Set down the full data below exactly as given, please.

........

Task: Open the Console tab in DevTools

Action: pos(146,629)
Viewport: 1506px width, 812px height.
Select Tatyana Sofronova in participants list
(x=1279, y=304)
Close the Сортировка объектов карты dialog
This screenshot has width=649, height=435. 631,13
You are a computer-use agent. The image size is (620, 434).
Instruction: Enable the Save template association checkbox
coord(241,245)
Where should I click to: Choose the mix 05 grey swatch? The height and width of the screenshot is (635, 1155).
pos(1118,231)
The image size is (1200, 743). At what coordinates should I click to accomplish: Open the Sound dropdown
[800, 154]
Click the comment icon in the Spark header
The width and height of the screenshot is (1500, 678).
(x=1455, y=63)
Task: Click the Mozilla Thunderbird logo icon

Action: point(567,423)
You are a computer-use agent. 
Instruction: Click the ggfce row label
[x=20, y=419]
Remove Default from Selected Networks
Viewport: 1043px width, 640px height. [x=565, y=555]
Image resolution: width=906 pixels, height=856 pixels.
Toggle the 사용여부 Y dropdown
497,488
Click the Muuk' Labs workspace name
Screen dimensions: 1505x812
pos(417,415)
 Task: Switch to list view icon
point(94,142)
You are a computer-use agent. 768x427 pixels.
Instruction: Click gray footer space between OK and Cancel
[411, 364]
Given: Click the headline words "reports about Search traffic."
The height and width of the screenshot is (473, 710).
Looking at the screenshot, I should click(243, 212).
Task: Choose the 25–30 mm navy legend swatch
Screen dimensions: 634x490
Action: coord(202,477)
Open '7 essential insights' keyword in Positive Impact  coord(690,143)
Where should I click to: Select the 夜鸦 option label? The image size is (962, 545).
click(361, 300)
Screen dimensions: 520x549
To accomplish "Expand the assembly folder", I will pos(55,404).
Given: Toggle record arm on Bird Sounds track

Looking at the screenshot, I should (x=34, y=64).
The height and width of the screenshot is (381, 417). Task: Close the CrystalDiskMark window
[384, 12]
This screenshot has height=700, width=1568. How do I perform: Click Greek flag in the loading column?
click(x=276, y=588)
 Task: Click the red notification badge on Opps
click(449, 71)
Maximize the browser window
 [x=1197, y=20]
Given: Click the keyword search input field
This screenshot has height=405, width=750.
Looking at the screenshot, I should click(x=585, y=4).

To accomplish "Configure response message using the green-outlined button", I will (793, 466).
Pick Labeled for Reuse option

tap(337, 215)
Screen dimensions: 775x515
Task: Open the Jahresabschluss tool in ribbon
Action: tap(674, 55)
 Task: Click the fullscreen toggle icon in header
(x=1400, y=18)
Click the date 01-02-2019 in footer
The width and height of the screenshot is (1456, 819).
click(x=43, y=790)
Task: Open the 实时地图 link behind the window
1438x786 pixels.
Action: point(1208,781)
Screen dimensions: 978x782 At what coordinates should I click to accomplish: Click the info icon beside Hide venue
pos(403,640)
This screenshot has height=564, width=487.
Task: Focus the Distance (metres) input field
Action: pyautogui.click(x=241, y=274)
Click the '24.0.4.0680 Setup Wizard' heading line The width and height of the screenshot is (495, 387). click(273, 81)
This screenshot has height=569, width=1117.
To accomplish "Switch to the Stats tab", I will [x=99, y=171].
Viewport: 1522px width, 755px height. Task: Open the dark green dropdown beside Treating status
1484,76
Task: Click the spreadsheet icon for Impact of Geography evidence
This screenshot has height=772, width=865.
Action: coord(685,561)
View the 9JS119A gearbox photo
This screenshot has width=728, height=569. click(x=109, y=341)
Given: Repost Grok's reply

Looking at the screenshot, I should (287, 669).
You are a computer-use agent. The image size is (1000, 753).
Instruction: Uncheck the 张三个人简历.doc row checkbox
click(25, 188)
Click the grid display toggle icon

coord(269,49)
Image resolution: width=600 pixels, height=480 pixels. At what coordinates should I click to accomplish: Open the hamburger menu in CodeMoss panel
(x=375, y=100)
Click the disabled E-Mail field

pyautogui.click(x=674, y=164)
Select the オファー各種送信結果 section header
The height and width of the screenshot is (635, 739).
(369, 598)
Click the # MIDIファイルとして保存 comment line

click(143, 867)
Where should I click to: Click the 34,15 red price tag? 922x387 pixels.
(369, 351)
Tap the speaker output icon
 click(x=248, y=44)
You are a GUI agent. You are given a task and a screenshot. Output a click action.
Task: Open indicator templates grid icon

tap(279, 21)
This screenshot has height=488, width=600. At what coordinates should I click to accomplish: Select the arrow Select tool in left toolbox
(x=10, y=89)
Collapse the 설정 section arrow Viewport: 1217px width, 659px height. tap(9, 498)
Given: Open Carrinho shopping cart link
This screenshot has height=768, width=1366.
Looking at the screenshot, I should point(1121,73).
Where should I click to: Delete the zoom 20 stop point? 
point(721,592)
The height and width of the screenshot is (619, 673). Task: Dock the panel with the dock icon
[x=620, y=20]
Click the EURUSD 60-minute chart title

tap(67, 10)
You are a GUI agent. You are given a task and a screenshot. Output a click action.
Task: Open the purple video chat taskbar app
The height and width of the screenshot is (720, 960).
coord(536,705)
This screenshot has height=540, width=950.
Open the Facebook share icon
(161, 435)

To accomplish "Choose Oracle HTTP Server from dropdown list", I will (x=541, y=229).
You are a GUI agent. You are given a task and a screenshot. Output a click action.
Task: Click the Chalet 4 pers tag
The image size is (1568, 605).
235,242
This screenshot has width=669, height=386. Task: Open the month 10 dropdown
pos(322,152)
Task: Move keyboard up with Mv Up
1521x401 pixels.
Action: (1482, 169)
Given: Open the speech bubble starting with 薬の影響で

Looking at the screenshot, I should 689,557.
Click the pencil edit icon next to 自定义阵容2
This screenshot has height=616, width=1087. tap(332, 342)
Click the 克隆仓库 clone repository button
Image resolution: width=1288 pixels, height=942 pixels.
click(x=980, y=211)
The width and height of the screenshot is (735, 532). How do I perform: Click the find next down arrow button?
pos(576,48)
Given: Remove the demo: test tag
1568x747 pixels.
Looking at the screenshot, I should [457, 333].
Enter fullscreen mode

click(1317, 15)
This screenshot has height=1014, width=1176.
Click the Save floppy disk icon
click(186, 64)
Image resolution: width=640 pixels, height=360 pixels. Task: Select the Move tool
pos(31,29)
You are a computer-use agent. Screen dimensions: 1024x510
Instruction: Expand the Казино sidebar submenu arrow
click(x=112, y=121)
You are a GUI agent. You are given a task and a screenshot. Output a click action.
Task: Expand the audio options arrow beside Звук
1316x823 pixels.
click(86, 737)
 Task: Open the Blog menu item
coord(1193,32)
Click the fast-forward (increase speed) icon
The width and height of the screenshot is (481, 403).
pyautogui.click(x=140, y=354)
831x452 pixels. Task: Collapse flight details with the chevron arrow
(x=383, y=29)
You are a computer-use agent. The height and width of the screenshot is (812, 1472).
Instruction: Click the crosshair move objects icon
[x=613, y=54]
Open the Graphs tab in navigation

........

• Response below:
Task: Open the Console tab in DevTools

Action: pos(146,629)
Viewport: 1506px width, 812px height.
Select Tatyana Sofronova in participants list
(x=1279, y=304)
Close the Сортировка объектов карты dialog
This screenshot has width=649, height=435. 631,13
You are a computer-use agent. The image size is (620, 434).
Instruction: Enable the Save template association checkbox
coord(241,245)
Where should I click to: Choose the mix 05 grey swatch? The height and width of the screenshot is (635, 1155).
pos(1118,231)
The image size is (1200, 743). At what coordinates should I click to accomplish: Open the Sound dropdown
[800, 154]
Click the comment icon in the Spark header
The width and height of the screenshot is (1500, 678).
(x=1455, y=63)
Task: Click the Mozilla Thunderbird logo icon

Action: point(567,423)
You are a computer-use agent. 
Instruction: Click the ggfce row label
[x=20, y=419]
Remove Default from Selected Networks
Viewport: 1043px width, 640px height. [x=565, y=555]
Image resolution: width=906 pixels, height=856 pixels.
Toggle the 사용여부 Y dropdown
497,488
Click the Muuk' Labs workspace name
Screen dimensions: 1505x812
pos(417,415)
 Task: Switch to list view icon
point(94,142)
You are a computer-use agent. 768x427 pixels.
Instruction: Click gray footer space between OK and Cancel
[411, 364]
Given: Click the headline words "reports about Search traffic."
The height and width of the screenshot is (473, 710).
Looking at the screenshot, I should click(243, 212).
Task: Choose the 25–30 mm navy legend swatch
Screen dimensions: 634x490
Action: coord(202,477)
Open '7 essential insights' keyword in Positive Impact  coord(690,143)
Where should I click to: Select the 夜鸦 option label? The image size is (962, 545).
click(361, 300)
Screen dimensions: 520x549
To accomplish "Expand the assembly folder", I will pos(55,404).
Given: Toggle record arm on Bird Sounds track

Looking at the screenshot, I should (x=34, y=64).
The height and width of the screenshot is (381, 417). Task: Close the CrystalDiskMark window
[384, 12]
This screenshot has height=700, width=1568. How do I perform: Click Greek flag in the loading column?
click(x=276, y=588)
 Task: Click the red notification badge on Opps
click(449, 71)
Maximize the browser window
 [x=1197, y=20]
Given: Click the keyword search input field
This screenshot has height=405, width=750.
Looking at the screenshot, I should click(x=585, y=4).

To accomplish "Configure response message using the green-outlined button", I will (793, 466).
Pick Labeled for Reuse option

tap(337, 215)
Screen dimensions: 775x515
Task: Open the Jahresabschluss tool in ribbon
Action: tap(674, 55)
 Task: Click the fullscreen toggle icon in header
(x=1400, y=18)
Click the date 01-02-2019 in footer
The width and height of the screenshot is (1456, 819).
click(x=43, y=790)
Task: Open the 实时地图 link behind the window
1438x786 pixels.
Action: point(1208,781)
Screen dimensions: 978x782 At what coordinates should I click to accomplish: Click the info icon beside Hide venue
pos(403,640)
This screenshot has height=564, width=487.
Task: Focus the Distance (metres) input field
Action: pyautogui.click(x=241, y=274)
Click the '24.0.4.0680 Setup Wizard' heading line The width and height of the screenshot is (495, 387). click(273, 81)
This screenshot has height=569, width=1117.
To accomplish "Switch to the Stats tab", I will [x=99, y=171].
Viewport: 1522px width, 755px height. Task: Open the dark green dropdown beside Treating status
1484,76
Task: Click the spreadsheet icon for Impact of Geography evidence
This screenshot has height=772, width=865.
Action: coord(685,561)
View the 9JS119A gearbox photo
This screenshot has width=728, height=569. click(x=109, y=341)
Given: Repost Grok's reply

Looking at the screenshot, I should (287, 669).
You are a computer-use agent. The image size is (1000, 753).
Instruction: Uncheck the 张三个人简历.doc row checkbox
click(25, 188)
Click the grid display toggle icon

coord(269,49)
Image resolution: width=600 pixels, height=480 pixels. At what coordinates should I click to accomplish: Open the hamburger menu in CodeMoss panel
(x=375, y=100)
Click the disabled E-Mail field

pyautogui.click(x=674, y=164)
Select the オファー各種送信結果 section header
The height and width of the screenshot is (635, 739).
(369, 598)
Click the # MIDIファイルとして保存 comment line

click(143, 867)
Where should I click to: Click the 34,15 red price tag? 922x387 pixels.
(369, 351)
Tap the speaker output icon
 click(x=248, y=44)
You are a GUI agent. You are given a task and a screenshot. Output a click action.
Task: Open indicator templates grid icon

tap(279, 21)
This screenshot has height=488, width=600. At what coordinates should I click to accomplish: Select the arrow Select tool in left toolbox
(x=10, y=89)
Collapse the 설정 section arrow Viewport: 1217px width, 659px height. tap(9, 498)
Given: Open Carrinho shopping cart link
This screenshot has height=768, width=1366.
Looking at the screenshot, I should point(1121,73).
Where should I click to: Delete the zoom 20 stop point? 
point(721,592)
The height and width of the screenshot is (619, 673). Task: Dock the panel with the dock icon
[x=620, y=20]
Click the EURUSD 60-minute chart title

tap(67, 10)
You are a GUI agent. You are given a task and a screenshot. Output a click action.
Task: Open the purple video chat taskbar app
The height and width of the screenshot is (720, 960).
coord(536,705)
This screenshot has height=540, width=950.
Open the Facebook share icon
(161, 435)

To accomplish "Choose Oracle HTTP Server from dropdown list", I will (x=541, y=229).
You are a GUI agent. You are given a task and a screenshot. Output a click action.
Task: Click the Chalet 4 pers tag
The image size is (1568, 605).
235,242
This screenshot has width=669, height=386. Task: Open the month 10 dropdown
pos(322,152)
Task: Move keyboard up with Mv Up
1521x401 pixels.
Action: (1482, 169)
Given: Open the speech bubble starting with 薬の影響で

Looking at the screenshot, I should 689,557.
Click the pencil edit icon next to 自定义阵容2
This screenshot has height=616, width=1087. tap(332, 342)
Click the 克隆仓库 clone repository button
Image resolution: width=1288 pixels, height=942 pixels.
click(x=980, y=211)
The width and height of the screenshot is (735, 532). How do I perform: Click the find next down arrow button?
pos(576,48)
Given: Remove the demo: test tag
1568x747 pixels.
Looking at the screenshot, I should [457, 333].
Enter fullscreen mode

click(1317, 15)
This screenshot has height=1014, width=1176.
Click the Save floppy disk icon
click(186, 64)
Image resolution: width=640 pixels, height=360 pixels. Task: Select the Move tool
pos(31,29)
You are a computer-use agent. Screen dimensions: 1024x510
Instruction: Expand the Казино sidebar submenu arrow
click(x=112, y=121)
You are a GUI agent. You are given a task and a screenshot. Output a click action.
Task: Expand the audio options arrow beside Звук
1316x823 pixels.
click(86, 737)
 Task: Open the Blog menu item
coord(1193,32)
Click the fast-forward (increase speed) icon
The width and height of the screenshot is (481, 403).
pyautogui.click(x=140, y=354)
831x452 pixels. Task: Collapse flight details with the chevron arrow
(x=383, y=29)
You are a computer-use agent. The height and width of the screenshot is (812, 1472).
Instruction: Click the crosshair move objects icon
[x=613, y=54]
Open the Graphs tab in navigation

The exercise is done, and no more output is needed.